(Excerpts from a dataset)
╔══
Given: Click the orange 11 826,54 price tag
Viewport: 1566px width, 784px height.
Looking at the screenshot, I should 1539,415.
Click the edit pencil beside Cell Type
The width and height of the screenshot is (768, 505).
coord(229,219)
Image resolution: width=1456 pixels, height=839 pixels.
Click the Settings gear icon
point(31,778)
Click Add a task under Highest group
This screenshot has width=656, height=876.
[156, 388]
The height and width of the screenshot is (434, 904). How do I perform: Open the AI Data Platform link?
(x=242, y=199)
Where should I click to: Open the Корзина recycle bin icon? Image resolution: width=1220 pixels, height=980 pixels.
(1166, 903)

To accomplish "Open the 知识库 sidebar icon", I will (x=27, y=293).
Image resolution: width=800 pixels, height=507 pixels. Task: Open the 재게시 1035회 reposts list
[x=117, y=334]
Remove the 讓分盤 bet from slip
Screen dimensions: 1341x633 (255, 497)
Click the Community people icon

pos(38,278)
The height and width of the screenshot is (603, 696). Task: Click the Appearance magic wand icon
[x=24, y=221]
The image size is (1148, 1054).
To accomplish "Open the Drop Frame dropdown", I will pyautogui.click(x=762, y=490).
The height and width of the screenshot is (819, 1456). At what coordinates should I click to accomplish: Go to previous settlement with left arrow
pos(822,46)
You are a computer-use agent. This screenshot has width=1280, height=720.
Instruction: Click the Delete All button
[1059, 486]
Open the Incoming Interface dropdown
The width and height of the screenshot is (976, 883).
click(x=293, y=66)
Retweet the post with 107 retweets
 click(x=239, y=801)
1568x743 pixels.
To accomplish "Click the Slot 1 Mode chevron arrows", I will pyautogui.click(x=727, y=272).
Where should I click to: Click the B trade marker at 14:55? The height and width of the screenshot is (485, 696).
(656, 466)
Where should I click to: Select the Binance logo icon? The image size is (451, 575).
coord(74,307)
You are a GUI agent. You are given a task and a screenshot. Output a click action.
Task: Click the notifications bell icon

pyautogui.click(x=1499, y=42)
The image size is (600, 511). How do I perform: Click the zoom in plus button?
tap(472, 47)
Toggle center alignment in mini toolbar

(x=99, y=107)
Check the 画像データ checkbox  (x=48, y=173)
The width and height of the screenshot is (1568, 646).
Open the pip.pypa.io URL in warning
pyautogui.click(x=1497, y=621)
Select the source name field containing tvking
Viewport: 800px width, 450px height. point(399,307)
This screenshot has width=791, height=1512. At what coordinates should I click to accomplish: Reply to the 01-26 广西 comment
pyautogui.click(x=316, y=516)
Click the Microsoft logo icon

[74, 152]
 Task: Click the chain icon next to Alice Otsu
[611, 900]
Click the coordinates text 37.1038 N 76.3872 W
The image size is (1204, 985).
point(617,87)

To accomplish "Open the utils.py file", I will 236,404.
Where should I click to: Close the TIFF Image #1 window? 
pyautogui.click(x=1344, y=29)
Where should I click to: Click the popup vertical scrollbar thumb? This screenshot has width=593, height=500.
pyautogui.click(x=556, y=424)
╚══
● **AIM OF THE EXERCISE**:
Show the lines above with "will".

● **SOLUTION**:
To accomplish "Open the 知识库 sidebar icon", I will (x=27, y=293).
To accomplish "Open the Drop Frame dropdown", I will pyautogui.click(x=762, y=490).
To accomplish "Click the Slot 1 Mode chevron arrows", I will pyautogui.click(x=727, y=272).
To accomplish "Open the utils.py file", I will 236,404.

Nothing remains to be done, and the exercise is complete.